Monitor Custom Agents & MCP Servers
Learn how to integrate Agent Inspector with agents built using Anthropic SDK, OpenAI SDK, LangChain, MCP (Model Context Protocol) servers, or any custom framework.
Overview
Agent Inspector works with any agent that makes LLM API calls. You simply change
your LLM client's base_url to point to Agent Inspector's proxy, and
it handles the rest - capturing interactions, analyzing behavior, and generating insights.
Step 1: Start Agent Inspector
Launch Agent Inspector with your LLM provider:
# For Anthropic (Claude) uvx agent-inspector anthropic # For OpenAI (GPT) uvx agent-inspector openai
This starts:
- Proxy:
http://localhost:4000 - Dashboard:
http://localhost:7100
If you're using Cursor or Claude Code, Agent Inspector can integrate directly into your IDE for static analysis, correlation, and slash commands. See the IDE Integration page for setup instructions.
Step 2: Configure Your Agent
Update your agent code to use Agent Inspector as the base URL. This is typically a one-line change:
For Anthropic SDK (Python)
from anthropic import Anthropic
# Instead of:
# client = Anthropic(api_key="your-key")
# Use:
client = Anthropic(
api_key="your-key",
base_url="http://localhost:4000"
)
# Your agent code remains unchanged
response = client.messages.create(
model="claude-3-5-sonnet-20241022",
max_tokens=1024,
messages=[{"role": "user", "content": "Hello"}]
)
For Anthropic SDK (TypeScript)
import Anthropic from "@anthropic-ai/sdk";
const client = new Anthropic({
apiKey: process.env.ANTHROPIC_API_KEY,
baseURL: "http://localhost:4000"
});
const response = await client.messages.create({
model: "claude-3-5-sonnet-20241022",
max_tokens: 1024,
messages: [{ role: "user", content: "Hello" }]
});
For OpenAI SDK
from openai import OpenAI
client = OpenAI(
api_key="your-key",
base_url="http://localhost:4000"
)
response = client.chat.completions.create(
model="gpt-4",
messages=[{"role": "user", "content": "Hello"}]
)
If you're using MCP (Model Context Protocol) servers, Agent Inspector captures all tool interactions automatically when the LLM calls go through the proxy.
Step 3: Run Your Agent
Execute your agent with varied test inputs.
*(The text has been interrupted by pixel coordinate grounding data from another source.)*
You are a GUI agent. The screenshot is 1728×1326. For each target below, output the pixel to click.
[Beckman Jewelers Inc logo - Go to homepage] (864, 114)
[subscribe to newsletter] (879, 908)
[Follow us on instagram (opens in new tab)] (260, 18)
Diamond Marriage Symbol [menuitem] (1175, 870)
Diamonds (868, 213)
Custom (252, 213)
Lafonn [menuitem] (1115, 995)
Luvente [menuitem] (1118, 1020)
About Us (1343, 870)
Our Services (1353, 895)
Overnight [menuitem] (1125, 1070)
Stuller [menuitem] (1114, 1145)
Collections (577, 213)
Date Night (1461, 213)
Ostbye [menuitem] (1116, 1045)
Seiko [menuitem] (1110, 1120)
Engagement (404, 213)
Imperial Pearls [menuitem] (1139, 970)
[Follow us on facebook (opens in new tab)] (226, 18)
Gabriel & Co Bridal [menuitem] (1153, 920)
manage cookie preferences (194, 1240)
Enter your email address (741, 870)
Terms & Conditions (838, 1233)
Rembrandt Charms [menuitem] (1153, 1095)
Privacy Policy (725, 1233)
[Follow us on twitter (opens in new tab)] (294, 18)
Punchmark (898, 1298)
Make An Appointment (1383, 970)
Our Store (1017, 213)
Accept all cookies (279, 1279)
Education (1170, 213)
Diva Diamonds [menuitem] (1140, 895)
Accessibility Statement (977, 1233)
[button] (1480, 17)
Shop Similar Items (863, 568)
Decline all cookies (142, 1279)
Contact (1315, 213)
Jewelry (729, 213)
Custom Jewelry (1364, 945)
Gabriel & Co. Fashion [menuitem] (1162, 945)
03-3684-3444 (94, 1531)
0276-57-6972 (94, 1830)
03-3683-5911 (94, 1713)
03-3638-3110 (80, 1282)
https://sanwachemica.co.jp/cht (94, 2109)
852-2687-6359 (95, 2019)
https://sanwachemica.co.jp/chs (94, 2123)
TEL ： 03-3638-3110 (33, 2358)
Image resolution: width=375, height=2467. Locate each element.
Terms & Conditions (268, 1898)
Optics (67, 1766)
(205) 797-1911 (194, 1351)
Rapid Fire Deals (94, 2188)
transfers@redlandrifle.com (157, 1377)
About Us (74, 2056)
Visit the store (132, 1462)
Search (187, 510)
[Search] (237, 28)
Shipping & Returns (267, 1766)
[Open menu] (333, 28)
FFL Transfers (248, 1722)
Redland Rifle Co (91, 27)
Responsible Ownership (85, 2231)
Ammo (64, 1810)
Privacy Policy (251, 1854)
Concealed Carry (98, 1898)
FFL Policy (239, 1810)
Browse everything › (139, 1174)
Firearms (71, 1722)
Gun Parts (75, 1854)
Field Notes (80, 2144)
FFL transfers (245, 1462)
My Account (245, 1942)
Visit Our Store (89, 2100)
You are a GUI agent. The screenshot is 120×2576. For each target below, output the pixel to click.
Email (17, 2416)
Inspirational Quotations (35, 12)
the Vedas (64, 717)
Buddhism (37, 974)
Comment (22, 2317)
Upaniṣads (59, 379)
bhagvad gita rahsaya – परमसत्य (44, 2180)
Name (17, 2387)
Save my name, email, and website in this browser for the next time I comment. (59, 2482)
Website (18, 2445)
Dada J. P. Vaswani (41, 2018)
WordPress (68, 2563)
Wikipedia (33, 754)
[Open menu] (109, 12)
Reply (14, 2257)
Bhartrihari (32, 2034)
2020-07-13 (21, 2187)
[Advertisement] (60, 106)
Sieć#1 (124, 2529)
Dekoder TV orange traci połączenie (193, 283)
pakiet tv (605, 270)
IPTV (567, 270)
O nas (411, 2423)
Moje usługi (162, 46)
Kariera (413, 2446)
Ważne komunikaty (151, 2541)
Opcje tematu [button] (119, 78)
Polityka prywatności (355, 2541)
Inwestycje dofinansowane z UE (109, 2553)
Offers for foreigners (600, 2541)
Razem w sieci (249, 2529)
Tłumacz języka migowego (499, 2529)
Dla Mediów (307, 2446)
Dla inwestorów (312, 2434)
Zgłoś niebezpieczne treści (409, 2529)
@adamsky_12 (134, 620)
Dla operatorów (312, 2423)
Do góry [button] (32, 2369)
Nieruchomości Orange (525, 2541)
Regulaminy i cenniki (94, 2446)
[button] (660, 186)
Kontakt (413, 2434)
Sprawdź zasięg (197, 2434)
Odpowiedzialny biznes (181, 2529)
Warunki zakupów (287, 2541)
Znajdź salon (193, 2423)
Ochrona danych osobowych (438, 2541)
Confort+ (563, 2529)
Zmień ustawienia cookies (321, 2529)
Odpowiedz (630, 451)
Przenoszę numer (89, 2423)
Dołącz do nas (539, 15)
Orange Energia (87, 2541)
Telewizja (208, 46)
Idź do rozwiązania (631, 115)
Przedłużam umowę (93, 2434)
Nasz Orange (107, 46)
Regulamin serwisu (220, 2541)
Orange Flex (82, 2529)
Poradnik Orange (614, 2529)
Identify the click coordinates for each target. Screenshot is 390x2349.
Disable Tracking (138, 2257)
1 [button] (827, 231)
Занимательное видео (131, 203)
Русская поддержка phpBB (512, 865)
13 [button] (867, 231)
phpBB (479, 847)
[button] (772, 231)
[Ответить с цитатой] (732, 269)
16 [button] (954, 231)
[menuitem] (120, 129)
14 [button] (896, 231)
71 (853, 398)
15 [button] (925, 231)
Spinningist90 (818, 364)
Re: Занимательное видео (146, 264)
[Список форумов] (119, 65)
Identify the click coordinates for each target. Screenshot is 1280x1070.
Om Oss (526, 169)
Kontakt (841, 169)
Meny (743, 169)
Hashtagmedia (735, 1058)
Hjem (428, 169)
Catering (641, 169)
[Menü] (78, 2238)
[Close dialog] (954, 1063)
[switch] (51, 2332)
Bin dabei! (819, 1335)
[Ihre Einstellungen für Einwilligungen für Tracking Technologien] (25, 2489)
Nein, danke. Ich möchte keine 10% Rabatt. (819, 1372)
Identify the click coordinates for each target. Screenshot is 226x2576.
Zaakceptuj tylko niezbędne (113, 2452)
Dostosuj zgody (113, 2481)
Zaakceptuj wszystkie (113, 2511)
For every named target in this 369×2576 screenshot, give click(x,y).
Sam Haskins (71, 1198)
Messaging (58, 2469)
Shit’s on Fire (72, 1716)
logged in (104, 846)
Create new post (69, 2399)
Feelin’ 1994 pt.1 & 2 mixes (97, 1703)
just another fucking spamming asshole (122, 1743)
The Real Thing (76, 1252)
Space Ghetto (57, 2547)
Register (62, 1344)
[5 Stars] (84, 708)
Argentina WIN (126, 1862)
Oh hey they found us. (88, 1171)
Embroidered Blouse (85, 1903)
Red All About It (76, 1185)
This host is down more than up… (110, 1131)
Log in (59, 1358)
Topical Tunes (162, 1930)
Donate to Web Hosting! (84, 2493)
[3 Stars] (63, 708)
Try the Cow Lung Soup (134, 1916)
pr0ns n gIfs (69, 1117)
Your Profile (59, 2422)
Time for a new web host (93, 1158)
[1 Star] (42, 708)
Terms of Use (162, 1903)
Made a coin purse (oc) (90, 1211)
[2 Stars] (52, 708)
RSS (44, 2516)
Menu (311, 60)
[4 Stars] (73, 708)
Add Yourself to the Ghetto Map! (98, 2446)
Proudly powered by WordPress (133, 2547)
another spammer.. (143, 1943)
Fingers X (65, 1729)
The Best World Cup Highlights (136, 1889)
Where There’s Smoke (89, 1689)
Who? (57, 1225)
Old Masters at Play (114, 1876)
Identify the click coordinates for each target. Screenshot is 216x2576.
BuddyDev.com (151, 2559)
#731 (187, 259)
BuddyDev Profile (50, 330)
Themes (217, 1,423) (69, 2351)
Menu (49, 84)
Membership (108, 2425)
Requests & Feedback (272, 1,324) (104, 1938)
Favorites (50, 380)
Agent Inspector requires a minimum of 5+ sessions to begin behavioral analysis, but confidence in behavioral patterns typically requires 100+ sessions depending on your agent's complexity and variance.
Run diverse scenarios:
- Different user inputs and task types
- Edge cases and error conditions
- Various tool combinations
- Different user personas or contexts
# Example: Run agent multiple times
for i in range(100):
result = agent.run(test_inputs[i])
print(f"Session {i+1} completed")
Agent Inspector stores data in memory only. Run all test sessions in a single execution while Agent Inspector is running. If you stop the process, all captured sessions and analysis are cleared.
Step 4: View Analysis Results
Open http://localhost:7100 to see comprehensive analysis of your agent's behavior.
Below are examples from a real agent analysis using Anthropic SDK and a few MCP tools:
Dashboard Overview
The main dashboard shows high-level health and attention items:
Behavioral Analysis
Agent Inspector automatically clusters similar sessions and behavioral patterns and identifies outliers:
Outlier Detection
Detailed root cause analysis for anomalous sessions:
Stability & Predictability Scores
Understand how consistent your agent's behavior is across sessions:
Environment & Supply Chain
Track model versions, tool adoption, and supply chain consistency:
Resource Management
Summarizes how the agent uses tokens, time and tools:
Production Readiness Gates
Five mandatory gates that determine production deployment readiness:
Session Timeline
View all captured sessions with status, duration, and key metrics:
What You Get
Behavioral Clustering
Automatic grouping of similar sessions to identify distinct operational modes
Stability Assessment
Quantitative scores showing how predictable and consistent your agent is
Outlier Root Causes
Deterministic analysis of why specific sessions deviated from normal patterns
Security Hazards
Comprehensive hazard detection with specific remediation steps
PII Detection
Automated scanning for sensitive data using Microsoft Presidio
Production Gates
Go/no-go decision criteria with actionable recommendations
Advanced Configuration
Agent Workflow IDs
To group sessions and link them to static analysis findings, include a workflow ID in the base URL:
http://localhost:4000/agent-workflow/{AGENT_WORKFLOW_ID}
Use the same agent_workflow_id when running static scans via MCP tools to correlate findings.